Comme j'ai aimé ta frimousse, à ta naissance; ton premier cri aussi fragile qu'un petit miaulement. Comme j'ai craqué à ton premier sourire, pleuré de joie en entendant ton premier mot : Maman. Très vite, j'ai éprouvé le besoin de te protéger, de vouloir te garder près de moi, loin de tout danger Mais, déjà, tu m'échappais, galopant à toute vitesse, sur le plancher. Combien de nuits, sur toi, me suis-je penchée, écoutant ton souffle léger, dans la nuit, s'échapper de peur qu'il ne s'arrête ?

J'aimais tes éclats de rire, qui n'en finissaient pas, me faisant à mon tour, pouffer de rire. Difficile d'être sévère, en de tels instants. Je tremblais, pour toi, te suivant, pas à pas. faisant, pour te protéger, tout autour de toi, un écran de tendresse, de mes bras. Tu étais ma lumière, mon soleil, l'enfant dont toute mère peut être fière.

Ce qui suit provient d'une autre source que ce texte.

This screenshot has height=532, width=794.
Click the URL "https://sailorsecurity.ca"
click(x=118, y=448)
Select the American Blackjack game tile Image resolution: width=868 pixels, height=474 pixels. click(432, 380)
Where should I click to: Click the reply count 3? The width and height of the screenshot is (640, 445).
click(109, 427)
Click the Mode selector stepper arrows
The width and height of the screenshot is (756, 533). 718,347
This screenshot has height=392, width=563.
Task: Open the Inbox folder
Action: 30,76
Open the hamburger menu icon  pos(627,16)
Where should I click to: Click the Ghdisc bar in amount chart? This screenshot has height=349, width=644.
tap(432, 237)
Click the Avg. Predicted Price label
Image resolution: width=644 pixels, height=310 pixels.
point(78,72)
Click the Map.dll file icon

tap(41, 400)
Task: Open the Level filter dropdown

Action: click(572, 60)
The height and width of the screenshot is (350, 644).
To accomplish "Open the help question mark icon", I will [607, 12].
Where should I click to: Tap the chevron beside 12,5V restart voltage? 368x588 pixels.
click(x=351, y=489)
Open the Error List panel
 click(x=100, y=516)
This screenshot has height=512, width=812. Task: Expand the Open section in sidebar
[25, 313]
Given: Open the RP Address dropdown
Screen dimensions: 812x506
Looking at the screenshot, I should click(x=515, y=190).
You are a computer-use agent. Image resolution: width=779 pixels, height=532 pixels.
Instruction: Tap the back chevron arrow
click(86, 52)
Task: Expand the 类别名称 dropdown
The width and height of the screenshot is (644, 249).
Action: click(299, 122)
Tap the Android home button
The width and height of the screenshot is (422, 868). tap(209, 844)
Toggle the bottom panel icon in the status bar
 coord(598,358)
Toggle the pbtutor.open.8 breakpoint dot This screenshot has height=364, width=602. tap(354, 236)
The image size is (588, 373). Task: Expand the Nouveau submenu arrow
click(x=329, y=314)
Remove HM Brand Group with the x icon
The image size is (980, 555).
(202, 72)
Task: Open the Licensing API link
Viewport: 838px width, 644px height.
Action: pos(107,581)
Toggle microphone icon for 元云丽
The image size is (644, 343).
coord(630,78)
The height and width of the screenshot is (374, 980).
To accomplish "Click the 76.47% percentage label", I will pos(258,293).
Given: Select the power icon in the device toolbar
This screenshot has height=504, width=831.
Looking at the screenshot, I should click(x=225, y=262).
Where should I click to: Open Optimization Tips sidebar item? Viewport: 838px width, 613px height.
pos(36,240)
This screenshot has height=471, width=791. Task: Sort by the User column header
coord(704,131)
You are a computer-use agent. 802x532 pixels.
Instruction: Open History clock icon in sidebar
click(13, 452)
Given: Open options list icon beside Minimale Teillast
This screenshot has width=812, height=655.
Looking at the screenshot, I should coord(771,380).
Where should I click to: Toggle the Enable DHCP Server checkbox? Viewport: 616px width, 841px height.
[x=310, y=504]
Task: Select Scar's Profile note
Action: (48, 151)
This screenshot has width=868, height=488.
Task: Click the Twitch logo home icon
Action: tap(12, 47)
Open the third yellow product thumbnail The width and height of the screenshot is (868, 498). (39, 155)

Les années, petit à petit, ont passé. Tu grandissais, et je t'observais, musée, étonnée. De chrysalide, je te découvrais, soudain, papillon, voulant déjà voler toute seule de tes ailes, repoussant ma protection.

Combien de fois, ma main est-elle venue, retrouver la tienne, te communicant cette tendresse de mère. Comme je t'aimais, mon enfant, avec la férocité d'une tigresse, protégeant son petit. Ces premières larmes d'amour pour ce garçon. Comme je le maudissais de te briser le coeur. Tu étais ma joie, mon rayon de soleil, ma lumière et depuis ton départ, plus rien ne compte à présent.

Cette fête des Mères est devenu, depuis, un jour de tristesse, de larmes qui roulent, sur mes joues, doucement. Tu n'es plus la et tu me manques, tellement. Bonne Fête, Maman. Il n'y aura plus jamais ni bouquets ni sourires, empreints de ta tendresse, dans la maison....

Juste cette image effrayante, de ton petit visage, figé à jamais, sur lequel s'écoule une larme de sang, que je ne puis effacer de ma mémoire, torturée à jamais.

Une "Maman" tu ne le seras jamais, Toi, qui adorait tellement la Vie, les enfants, parce qu'un alcoolique drogué au volant t'a tuée, brisant ta vie et la mienne, à jamais.